_Passage:_
--
Lombardy Venetia 1848-1849 In March 1848 Lombardy Venetia, which had been a part of the Austrian Empire since the Congress of Vienna, experienced widespread anti-Austrian uprisings. On March 18 the Milanese population rose against the Habsburg government and, after five days of intense street fighting, forced the Austrian marshal Radetzky and his troops to evacuate the city. While republican democrats played a leading role in the combat, the more conservative elements, the moderate aristocrats, dominated the Milanese provisional government created on March 22. In Venice a popular revolt (March 21-23) had driven the Austrians out, and Daniel Manin proclaimed a Venetian republic. Enthusiasm and support for the revolution spread throughout Lombardy-Venetia and all the major cities except Mantua and Verona liberated themselves and established town councils controlled by local aristocrats.

On March 23, after hesitations, King Charles Albert of Piedmont decided to send his army into Lombardy. While initially this conservative ruler did not want to associate himself with the Milanese revolutionaries, he later became fearful of a republican victory in neighboring Lombardy and by intervening hoped to control developments there. He also wanted to annex Lombardy to Piedmont, thus fulfilling an old Savoyard aspiration. On March 26 the Piedmontese forces entered Milan. Charles Albert's hesitations led, however, to a very indecisive military campaign and an opportunity to eliminate Radetzky's retreating army was missed. The Austrians withdrew to the Quadrilateral ring of fortresses in Mantua, Peschiera, Legnano and Verona where it could rest and wait for reinforcements.
--
_Recorded information:_
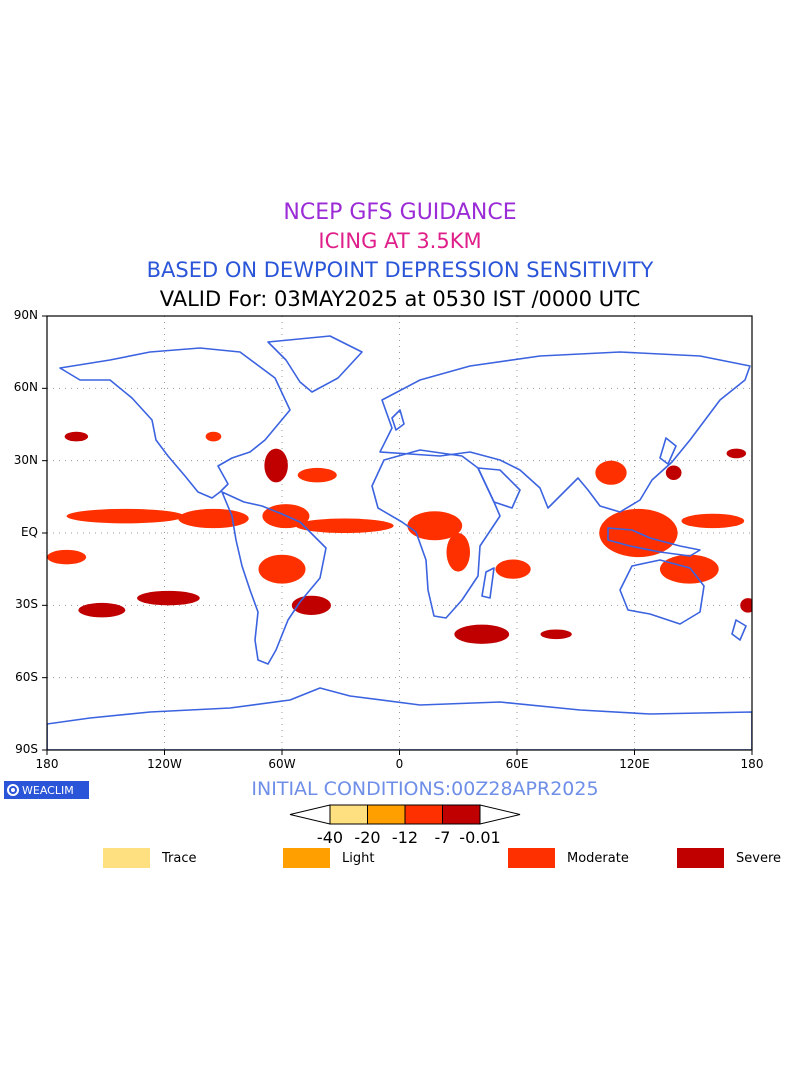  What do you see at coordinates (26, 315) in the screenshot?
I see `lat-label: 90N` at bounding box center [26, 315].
--
_Assignment 1:_ Translate this sentence from the passage on Lombardy-Venetia in 1848-1849 into Spanish: "In Venice a popular revolt (March 21-23) had driven the Austrians out, and Daniel Manin proclaimed a Venetian republic."
_Assignment 2:_ Write what comes next in the passage on Lombardy-Venetia in 1848-1849, starting right after its last sentence.

_Answer 1:_ En Venecia, una revuelta popular (21-23 de marzo) había expulsado a los austriacos, y Daniel Manin proclamó una república veneciana.

_Answer 2:_
The Milanese provisional government led by the moderate leader Count Gabrio Casati identified with the great landowners, noble and bourgeois, and was determined to protect their interests. The moderates were preoccupied with the strength of the popular movement both in the city of Milan and the countryside and made every effort to check it and undermine any influence of the democrats and republicans. Thus, peasants who supported the revolution and reached Milan in order to join the fighting forces were rejected and barred from the civic guard and ordered to return home. The formation of a central provisional government in Lombardy on April 8, replacing all the city governments, strengthened the moderates' grip on the political power.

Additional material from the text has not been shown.